--- WORK ITEM ---
Your answer is one number: the count of lines below that hold the word "under".

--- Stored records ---

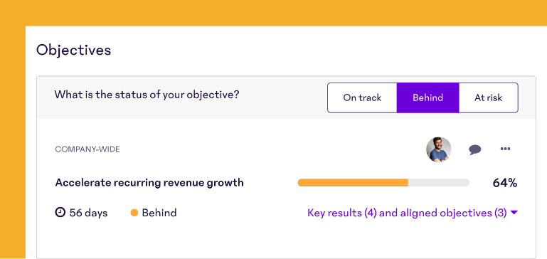Click the Behind status label text
The height and width of the screenshot is (259, 547).
tap(159, 213)
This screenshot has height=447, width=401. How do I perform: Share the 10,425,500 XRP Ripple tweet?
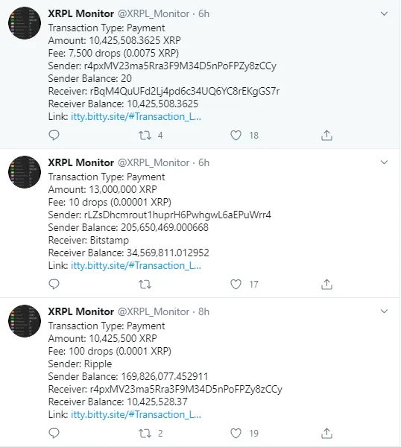(326, 434)
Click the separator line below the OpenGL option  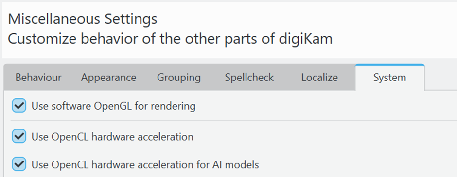pyautogui.click(x=234, y=121)
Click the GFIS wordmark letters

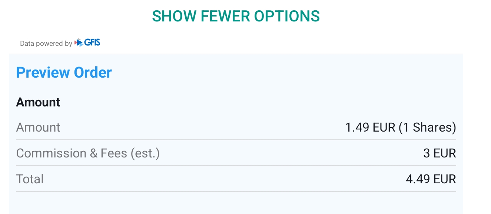(x=92, y=43)
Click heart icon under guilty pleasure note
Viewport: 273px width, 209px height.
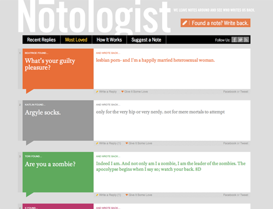click(122, 91)
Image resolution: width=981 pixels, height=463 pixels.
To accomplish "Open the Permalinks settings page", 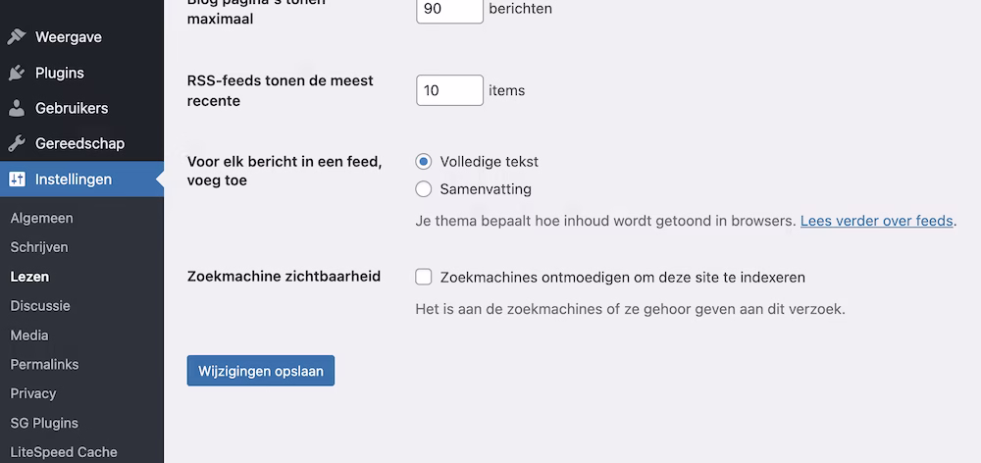I will (x=44, y=364).
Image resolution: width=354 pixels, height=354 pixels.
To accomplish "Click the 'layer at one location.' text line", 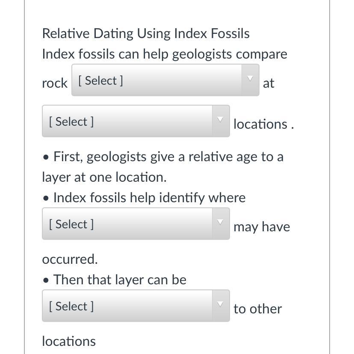I will [104, 177].
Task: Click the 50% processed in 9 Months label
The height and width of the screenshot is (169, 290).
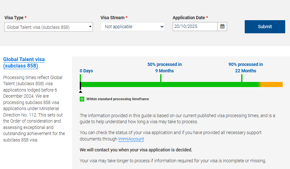Action: 165,68
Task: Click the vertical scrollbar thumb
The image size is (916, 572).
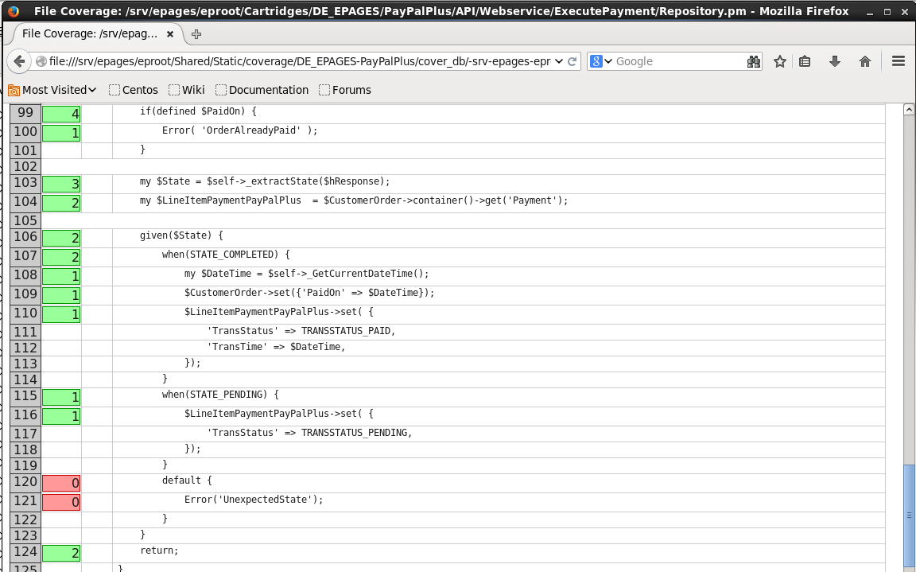Action: [x=909, y=514]
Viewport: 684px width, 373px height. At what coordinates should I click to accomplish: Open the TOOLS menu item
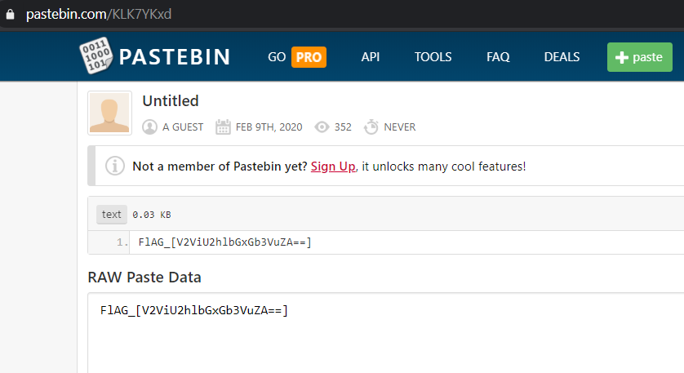(433, 57)
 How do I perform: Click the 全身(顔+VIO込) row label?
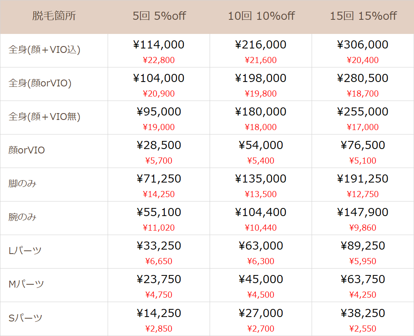point(45,50)
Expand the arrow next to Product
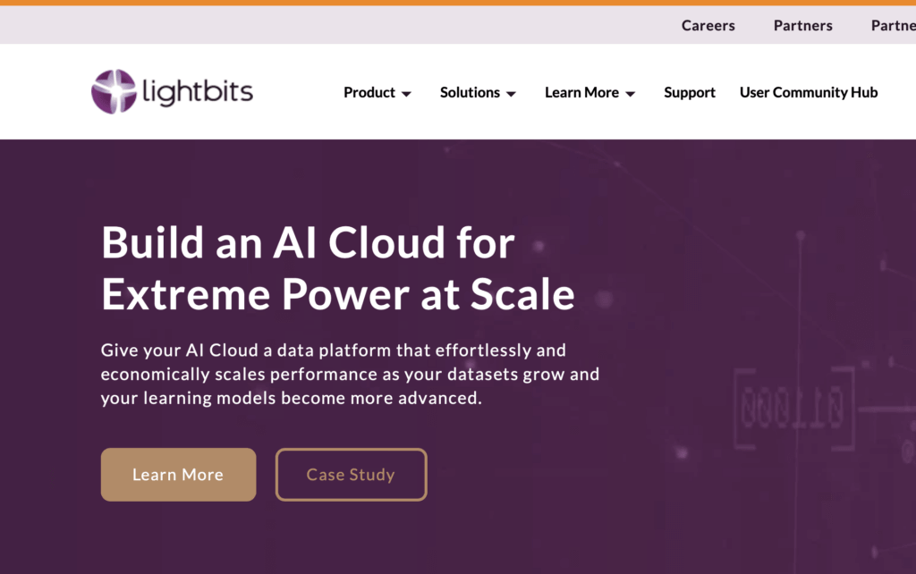 406,94
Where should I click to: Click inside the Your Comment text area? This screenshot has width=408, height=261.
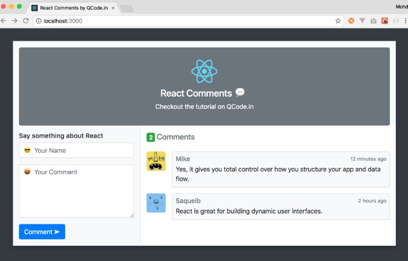click(x=77, y=191)
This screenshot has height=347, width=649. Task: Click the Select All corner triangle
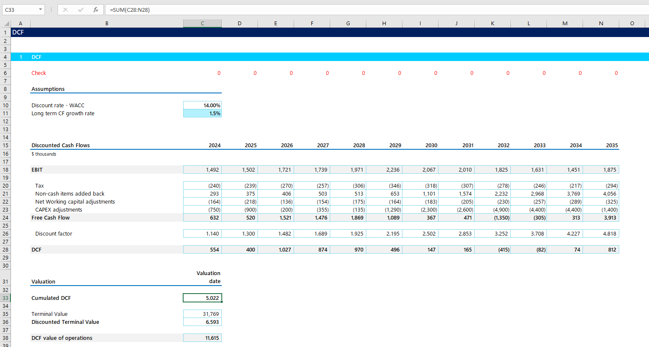click(x=6, y=24)
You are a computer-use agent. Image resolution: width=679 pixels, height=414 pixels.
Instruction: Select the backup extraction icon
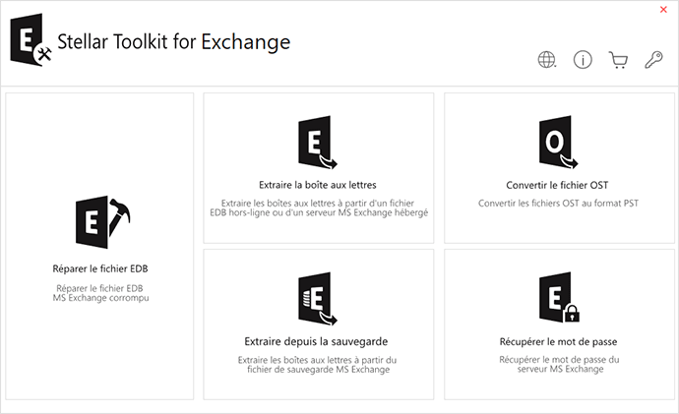(x=318, y=301)
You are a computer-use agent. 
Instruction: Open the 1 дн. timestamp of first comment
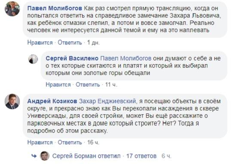(x=93, y=43)
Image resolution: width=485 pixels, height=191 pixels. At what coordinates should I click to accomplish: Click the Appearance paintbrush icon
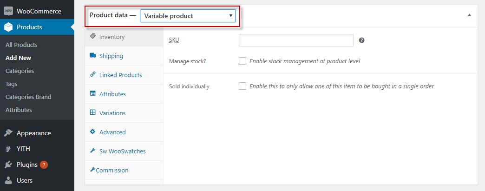(8, 133)
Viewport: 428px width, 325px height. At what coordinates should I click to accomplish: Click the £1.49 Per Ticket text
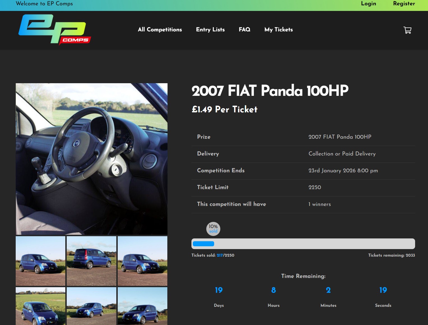tap(224, 110)
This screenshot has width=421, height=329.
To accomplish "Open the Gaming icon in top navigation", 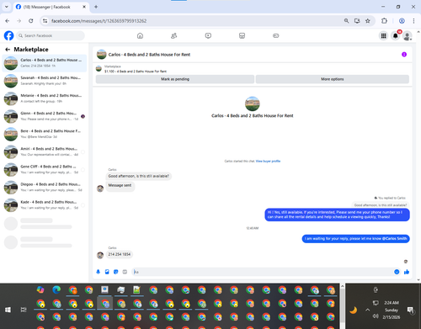I will click(x=276, y=35).
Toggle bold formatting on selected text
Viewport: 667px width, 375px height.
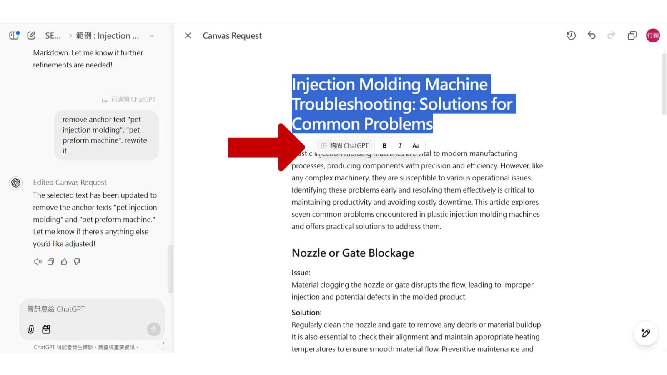pos(384,145)
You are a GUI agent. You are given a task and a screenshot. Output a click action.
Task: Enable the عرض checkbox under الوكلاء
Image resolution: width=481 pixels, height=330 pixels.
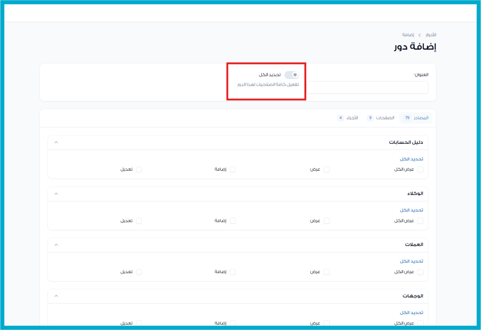[326, 221]
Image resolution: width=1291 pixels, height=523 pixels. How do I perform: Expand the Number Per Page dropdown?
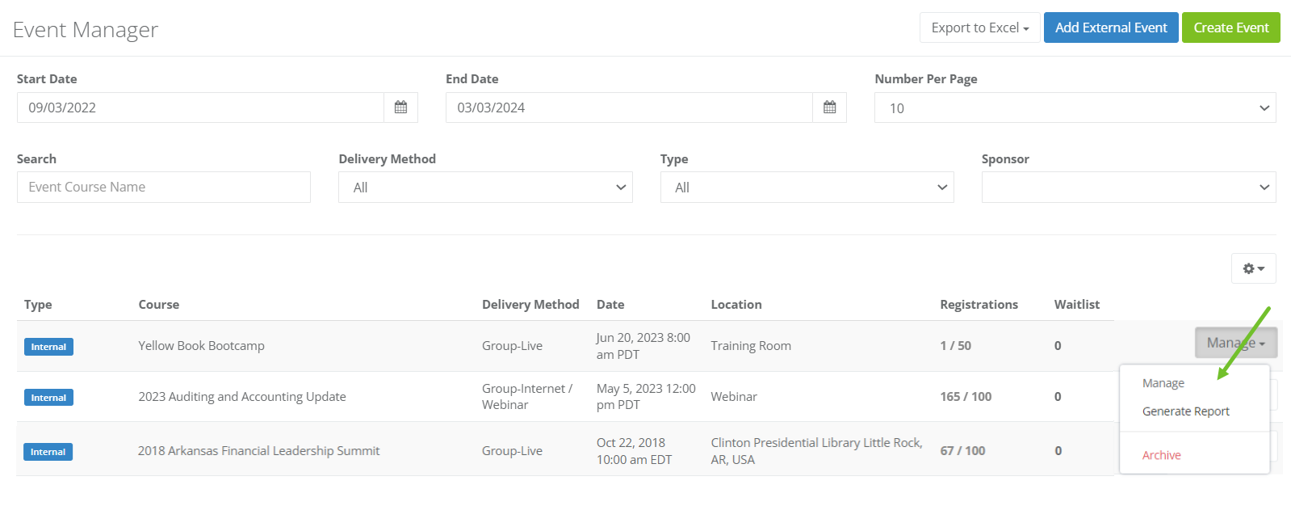pyautogui.click(x=1075, y=108)
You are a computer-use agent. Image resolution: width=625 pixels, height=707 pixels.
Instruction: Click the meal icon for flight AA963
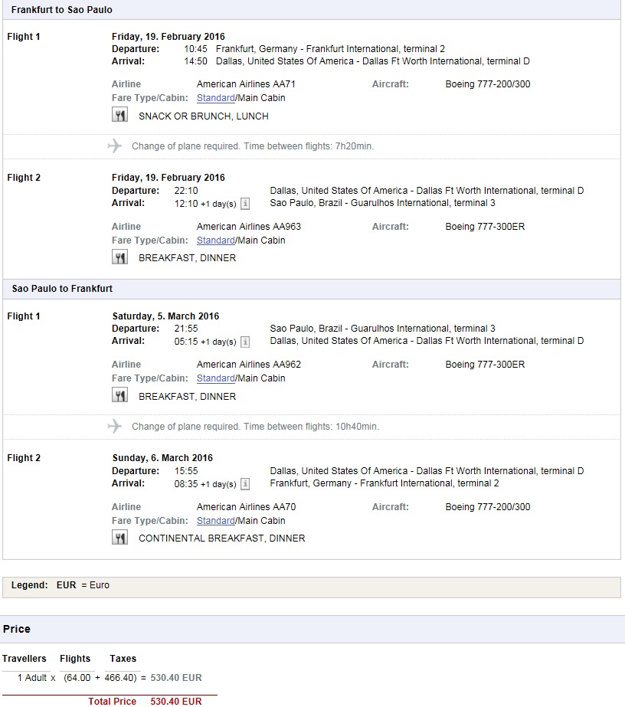tap(119, 257)
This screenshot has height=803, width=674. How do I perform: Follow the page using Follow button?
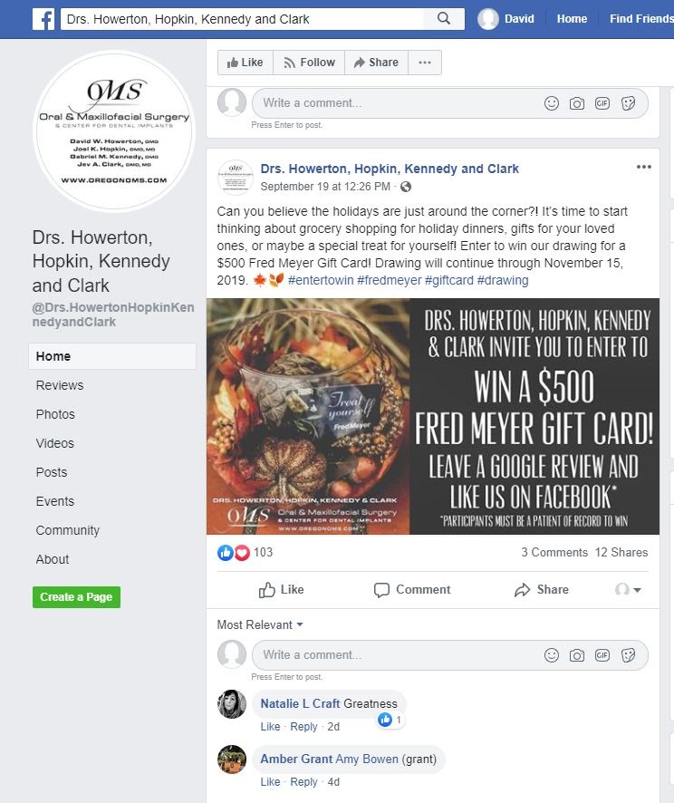309,63
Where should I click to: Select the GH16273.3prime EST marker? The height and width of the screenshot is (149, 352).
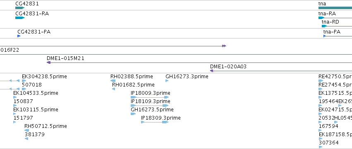click(x=167, y=81)
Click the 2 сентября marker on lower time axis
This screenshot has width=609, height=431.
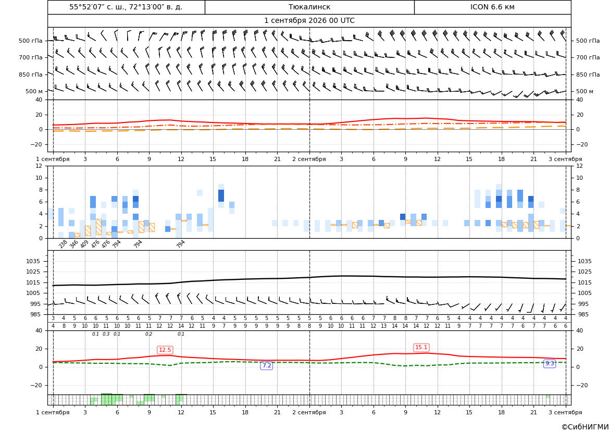pyautogui.click(x=309, y=412)
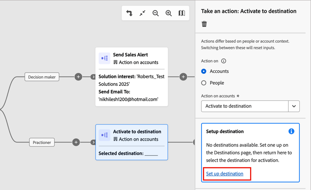Image resolution: width=311 pixels, height=190 pixels.
Task: Zoom out of the journey canvas
Action: point(156,13)
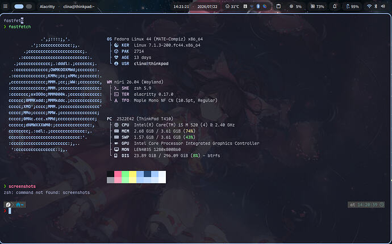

--- EXERCISE SOLUTION ---
2